How a Reluctant Online Teacher found Joy, Purpose and Adventure Teaching Online

This is how I spent most of my first year teaching online.

Like nearly every other faculty member in the world, I had to quickly transform my class from in-person to online. As for many others, this was my quintessential dystopian nightmare.  Everything I loved most about teaching was suddenly taken away.  The only difference between me and nearly every other faculty member in the world, is that it happened to me four years ago.  With just a week of prep time to transition, I stared into the abyss of the lifeless webcam on Day 1 and thought everything I loved about teaching and perhaps my life as a teacher was coming to an end.  It turned out to be just the beginning of something far more wonderful than I could have ever imagined.  Here are three things I learned about online teaching that helped me find joy and adventure in my teaching again.

#1. Connect. Don’t perform.

I knew I would have to get on camera to make the class work, but I hated being on camera.  I spent days recording my first 5 minute video.  I couldn’t get through one sentence without stumbling over words.  I tried reading a script, but I looked stiff and scared. No matter what I tried I looked so flat and lifeless on camera – nothing like how I imagined myself in the classroom.  

The breakthrough finally came when I made my first super simple video describing three things about myself and asked my students to do the same.  As the student videos poured in, I found that I didn’t care if they stumbled over their words or had bad lighting.  I simply loved the humanity of each and every video, and the next time I looked into the camera I stopped seeing my inevitable failures.  

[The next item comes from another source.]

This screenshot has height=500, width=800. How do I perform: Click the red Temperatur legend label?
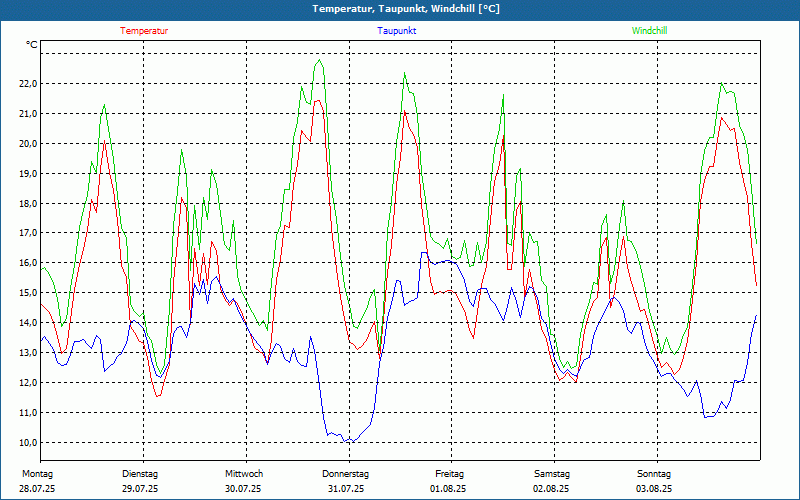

In fact, I stopped thinking about myself and my performance entirely, which of course made my performance much better! It wasn’t about me anymore.  It was about them.  I started connecting, not performing, looking right past the camera, imagining my students and feeling a little bit of that communion I once thought could only be felt in the classroom.

#2. High impact videos do not have to be High Tech.

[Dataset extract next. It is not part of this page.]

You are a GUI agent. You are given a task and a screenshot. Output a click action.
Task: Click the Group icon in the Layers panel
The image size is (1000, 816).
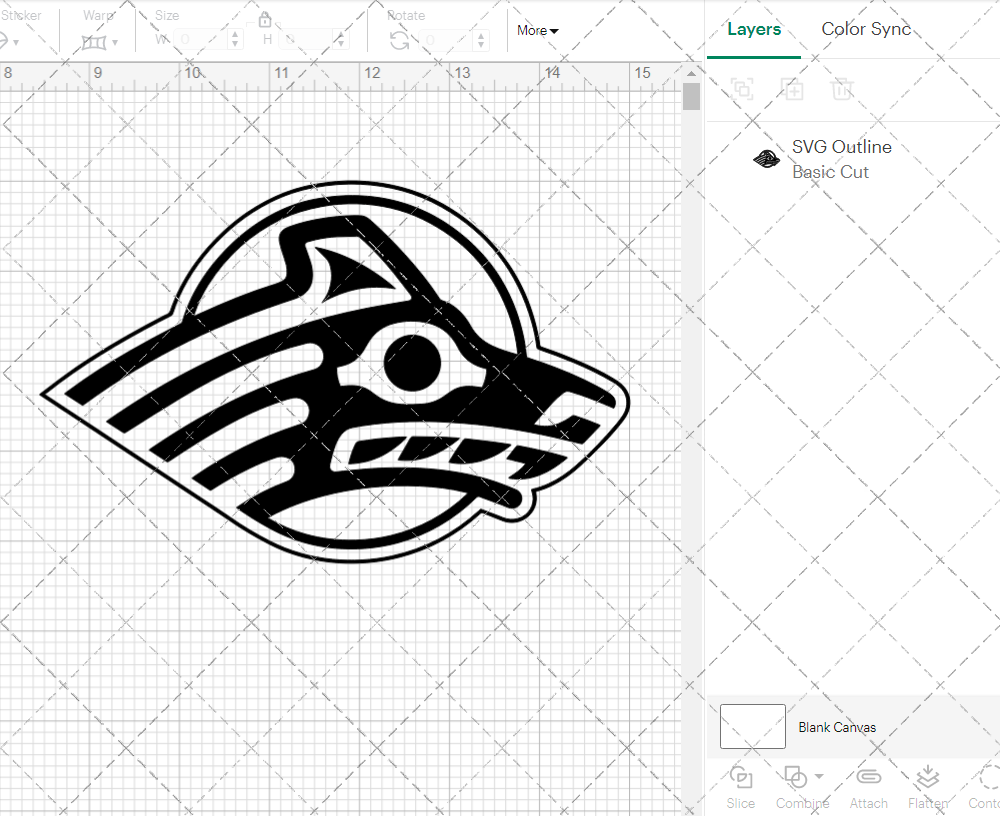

   Over the next four years I completely immersed myself in the art of video creation, watching hundreds of hours of YouTube tutorials, experimenting with every style imaginable, and oftentimes lying on the floor in despair realizing just how hard it is to make good videos.  Over the years, I have developed a style I am proud of, and I have come to love the entire video-editing process, but I wish I would have known early on that the high-production-value videos I aspired to make were not the videos that my students would appreciate the most.  

#3. Online does not have to mean “on the screen.” 

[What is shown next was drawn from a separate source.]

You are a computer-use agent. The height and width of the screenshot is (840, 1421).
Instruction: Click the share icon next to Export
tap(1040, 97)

We are all so tired of screens.  The right approach to online teaching can set you and your students free.  I love making videos, but I keep my videos short and create all of my longform content as podcasts.  In fact, I provide a single downloadable mp3 every week with all of the class material on it.  More than anything else I do, this is what my students say they appreciate the most.  It helps them work learning into their busy lives.  They can listen while they commute, workout, go for a walk, or do the laundry.  Paired with assignments that get them out into the world, an online class can become a welcome relief from the screen.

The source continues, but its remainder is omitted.